An Enterprise Data Model could potentially fulfil this need as long as it contains accurate up to date information about the data sources although these are rare and not easy to build and maintain, especially if the sources include large strategic COTS packages. Whether as part of an Enterprise Data Model or not, understanding the metadata of many of these packaged systems often presents a significant challenge even for seasoned application specialists.
They, the COTS packages, were simply not developed with this type of activity in mind so when a data warehouse team is faced with trying to find data in packaged systems from vendors such as SAP and Oracle they regularly experience delays and rework. This is because the data models for these systems are so big, complex and opaque that navigating around them find to the right tables is difficult and time-consuming and, in the absence of tools from ERP and IM vendors, has traditionally been a manual or at best partially automated task.
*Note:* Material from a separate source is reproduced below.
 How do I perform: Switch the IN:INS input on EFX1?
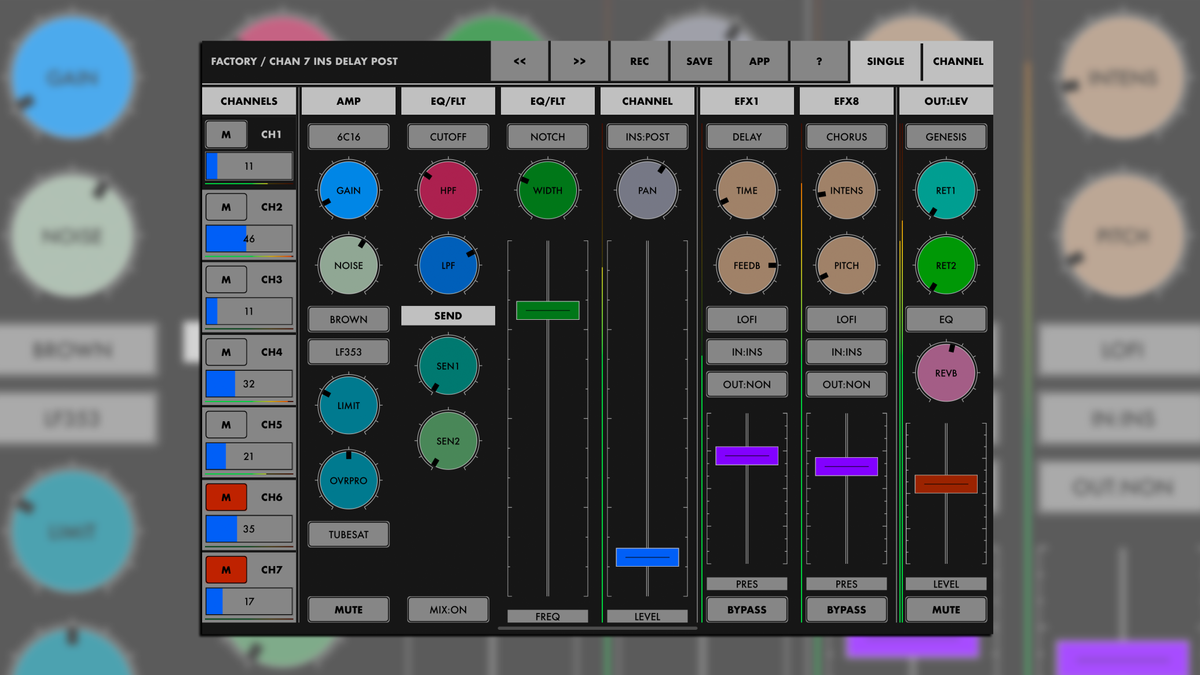pos(746,351)
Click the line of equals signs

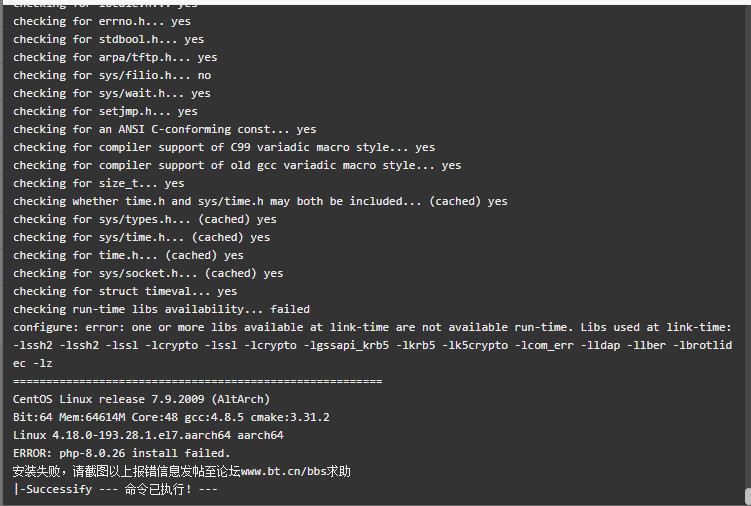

As an example, in an SAP system they would encounter a data model which typically runs to over 90,000 tables and has been customised. In itself that might not be a problem if the System Catalogue held the logical names and descriptions and also the relationships between tables – but it doesn’t so looking there or trying to reverse engineer that information is of little or no help. Trying to figure out, for example, the meaning of a table called T077D, which includes columns FAUSV and FAUSF, and how it is joined to other tables could be a bit tricky and take a long time.
I would suggest that this approach cannot possibly support an Agile method. An alternative to the manual method is to use a metadata discovery tool which automates the process of reverse engineering the metadata, including logical names, customisations, relationships, views etc. from the application’s Data Dictionary tables in a matter of minutes or hours.
This will then give the data warehouse designers, architects and modellers an interface into that information so that they can find and use the tables they need quickly and easily even after additional requirements are identified or rework needed and would enable an Agile approach for the whole project life-cycle.
SAP Table T077D showing columns and related tables (only those with data)
By the way, in case you were wondering T077D is the Customer Account Groups table in SAP. Two of its columns are FAUSV (Sales Data) and FAUSF (Company Code Data). The table has 30 Child Tables (in our system only 17 of which contain data) and 2 Parent Tables.